Finally, stepwise procedure was used to adjust for demographic, tumor, and treatment characteristics in the association between time-varying BDI-II or BAI symptom scores and neurocognitive performance. We assessed the following variables for inclusion in each of the models: sex, age, race or ethnicity, time point, RT type (intensity modulated RT/volumetric arc therapy vs proton therapy), concurrent treatment with chemotherapy, history of seizures, antiepileptic drug use, highest education level (categorized as up to high school (≤12 years), college (12<x≤16 years), or graduate school (>16 years), baseline KPS, tumor histology (benign tumor versus glioma), and prior history of clinical anxiety or depression. Each of the variables was first assessed as a predictor of neurocognition in univariable linear mixed-effects models including random subject intercept. Those with a P value of <.20 were then included in a multivariable stepwise backward selection procedure, using P value <.10 as the criterion for remaining in the model, while keeping either time-varying BAI or BDI-II as the main predictor in the model. This stepwise procedure was repeated for all combinations of BDI-II or BAI symptom scores and neurocognitive performance. All statistical analyses were performed in R.40

Results

Patient cohort

Of the 60 patients currently enrolled in the clinical trial, this analysis includes 54 patients with baseline neurocognitive and anxiety and depression symptom data (Fig. E1). Patient characteristics are shown in Table 1. This cohort was 60% male, predominantly non-Hispanic white race (78%), and highly educated (49% college educated, 30% graduate level education). Notably, 9 patients had been diagnosed with an anxiety disorder before their brain tumor diagnosis and 8 patients had a prior diagnosis of clinical depression.

Table 1.

Patient demographics and clinical characteristics

Characteristic of baseline population, n = 54 Frequency (%) or median (range)
Age, y 47 (20-75)
Sex
 Male 32 (60)
 Female 22 (40)
Ethnicity
 Non-Hispanic
  Asian/Pacific Islander 3 (6)
  Black 1 (2)
  Middle Eastern 2 (4)
  White 42 (78)
 Hispanic 6 (11)
Highest education achieved, median (range) 16 (10-20)
 High school 11 (21)
 College 26 (49)
 Graduate School 16 (30)
Tumor diagnosis
 Glioma
  Low-grade 9 (17)
  High-grade 23 (43)
 Meningioma 12 (22)
 Pituitary adenoma 5 (9)
 Schwannoma 2 (4)
 Craniopharyngioma 2 (4)
 Chondrosarcoma 1 (2)
Tumor side
 Left 27 (50)
 Right 23 (42)
 Central 4 (8)
Tumor region
 Frontal 16 (30)
 Temporal 12 (22)
 Suprasellar 9 (17)
 Parietal 6 (11)
 Base of skull 4 (7)
 Cerebellar 3 (6)
 Cavernous sinus 3 (6)
 Sphenoid wing 1 (2)
RT type
 IMRT/VMAT 40 (74)
 Proton 14 (26)
Baseline KPS
 80 3 (6)
 90 33 (61)
 100 18 (33)
Surgery
 GTR 11 (20)
 STR 33 (61)
 Biopsy 3 (6)
 None 7 (13)
Chemotherapy* 28 (52)
Seizures 23 (43)
Antiepileptic drug use 28 (52)
Previously treated
 Anxiety 9 (17)
 Depression 8 (15)
Baseline BDI-II, median (range)§ 8.5 (0-24)
 Minimal 41 (76)
 Mild 9 (17)
 Moderate 4 (7)
 Severe 0
Baseline BAI, median (range)§ 5.5 (0-34)
 Minimal 29 (60)
 Mild 11 (23)
 Moderate 6 (13)
 Severe 2 (4)

Abbreviations: GTR = gross total resection; IMRT/VMAT = intensity modulated RT/volumetric arc therapy; KPS = Karnofsky Performance Status; RT = radiation therapy; STR = subtotal resection.

*

Received chemotherapy during or after RT.

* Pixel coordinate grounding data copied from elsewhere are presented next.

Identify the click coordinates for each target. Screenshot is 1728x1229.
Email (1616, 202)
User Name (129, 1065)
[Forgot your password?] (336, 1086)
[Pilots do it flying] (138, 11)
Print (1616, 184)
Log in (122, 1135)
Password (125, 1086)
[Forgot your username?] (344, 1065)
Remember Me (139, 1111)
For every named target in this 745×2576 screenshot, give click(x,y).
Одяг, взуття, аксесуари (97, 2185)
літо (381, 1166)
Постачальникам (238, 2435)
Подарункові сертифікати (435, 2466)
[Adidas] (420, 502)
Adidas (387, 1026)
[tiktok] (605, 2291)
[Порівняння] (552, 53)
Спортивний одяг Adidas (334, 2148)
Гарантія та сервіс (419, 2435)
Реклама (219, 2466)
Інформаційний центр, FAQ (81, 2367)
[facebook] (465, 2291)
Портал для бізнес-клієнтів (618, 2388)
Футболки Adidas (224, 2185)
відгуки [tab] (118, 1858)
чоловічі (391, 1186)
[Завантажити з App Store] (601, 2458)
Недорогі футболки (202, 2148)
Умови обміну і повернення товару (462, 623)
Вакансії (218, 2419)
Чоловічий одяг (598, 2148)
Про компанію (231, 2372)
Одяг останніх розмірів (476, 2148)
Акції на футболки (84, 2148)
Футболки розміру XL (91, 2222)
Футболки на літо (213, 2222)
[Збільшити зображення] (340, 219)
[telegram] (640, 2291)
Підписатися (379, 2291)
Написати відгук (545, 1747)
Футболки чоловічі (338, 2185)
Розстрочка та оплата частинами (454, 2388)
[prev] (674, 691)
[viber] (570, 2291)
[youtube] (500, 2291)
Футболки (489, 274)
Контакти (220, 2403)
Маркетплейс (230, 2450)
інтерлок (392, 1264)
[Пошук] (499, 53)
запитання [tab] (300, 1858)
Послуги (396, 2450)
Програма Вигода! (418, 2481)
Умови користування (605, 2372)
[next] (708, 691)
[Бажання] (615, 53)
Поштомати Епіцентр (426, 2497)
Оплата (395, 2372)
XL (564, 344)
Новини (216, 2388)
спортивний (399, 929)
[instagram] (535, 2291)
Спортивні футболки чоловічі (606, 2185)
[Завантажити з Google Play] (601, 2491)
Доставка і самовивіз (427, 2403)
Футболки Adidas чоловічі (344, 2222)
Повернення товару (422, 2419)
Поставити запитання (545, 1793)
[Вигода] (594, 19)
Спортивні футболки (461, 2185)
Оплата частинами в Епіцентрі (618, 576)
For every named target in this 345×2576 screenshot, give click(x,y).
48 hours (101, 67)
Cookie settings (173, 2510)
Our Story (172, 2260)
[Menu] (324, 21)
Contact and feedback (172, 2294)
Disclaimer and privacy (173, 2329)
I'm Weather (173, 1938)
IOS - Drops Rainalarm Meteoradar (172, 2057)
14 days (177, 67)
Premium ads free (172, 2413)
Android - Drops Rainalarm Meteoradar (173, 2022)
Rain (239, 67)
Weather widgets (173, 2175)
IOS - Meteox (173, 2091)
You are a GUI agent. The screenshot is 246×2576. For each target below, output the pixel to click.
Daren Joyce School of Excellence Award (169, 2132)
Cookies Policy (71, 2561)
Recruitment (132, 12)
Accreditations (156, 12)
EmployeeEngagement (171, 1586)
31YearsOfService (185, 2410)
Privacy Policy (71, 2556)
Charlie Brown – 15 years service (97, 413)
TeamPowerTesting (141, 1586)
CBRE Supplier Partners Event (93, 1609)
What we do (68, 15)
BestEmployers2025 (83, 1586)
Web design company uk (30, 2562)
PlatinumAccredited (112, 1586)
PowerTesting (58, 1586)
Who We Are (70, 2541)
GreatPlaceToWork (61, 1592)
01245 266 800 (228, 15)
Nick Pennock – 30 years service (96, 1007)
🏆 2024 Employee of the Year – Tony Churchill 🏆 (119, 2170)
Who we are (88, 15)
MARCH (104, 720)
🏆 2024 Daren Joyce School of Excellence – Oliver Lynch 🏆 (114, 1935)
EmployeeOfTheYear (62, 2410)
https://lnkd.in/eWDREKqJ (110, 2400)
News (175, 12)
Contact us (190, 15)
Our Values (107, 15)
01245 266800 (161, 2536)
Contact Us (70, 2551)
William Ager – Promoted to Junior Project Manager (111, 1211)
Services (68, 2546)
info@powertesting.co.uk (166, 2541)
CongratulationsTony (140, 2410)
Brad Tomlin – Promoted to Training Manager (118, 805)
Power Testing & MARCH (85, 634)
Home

History of active seizures.

Taking antiepileptic drugs during study.

§

Severity categories based on standard cutoffs.30,31

At baseline the median patient BDI-II score was higher than the median BAI score, at 8.5 and 5.5, respectively (Table 1). Although patients tended to report higher baseline depression symptoms than anxiety symptoms, moderate-severe BAI scores were more common (n = 8, 17%) than moderate-severe BDI-II scores (n = 4, 7%). The minimal range of symptoms was most common at baseline, comprising 75% of BDI-II responses and 58% of BAI responses.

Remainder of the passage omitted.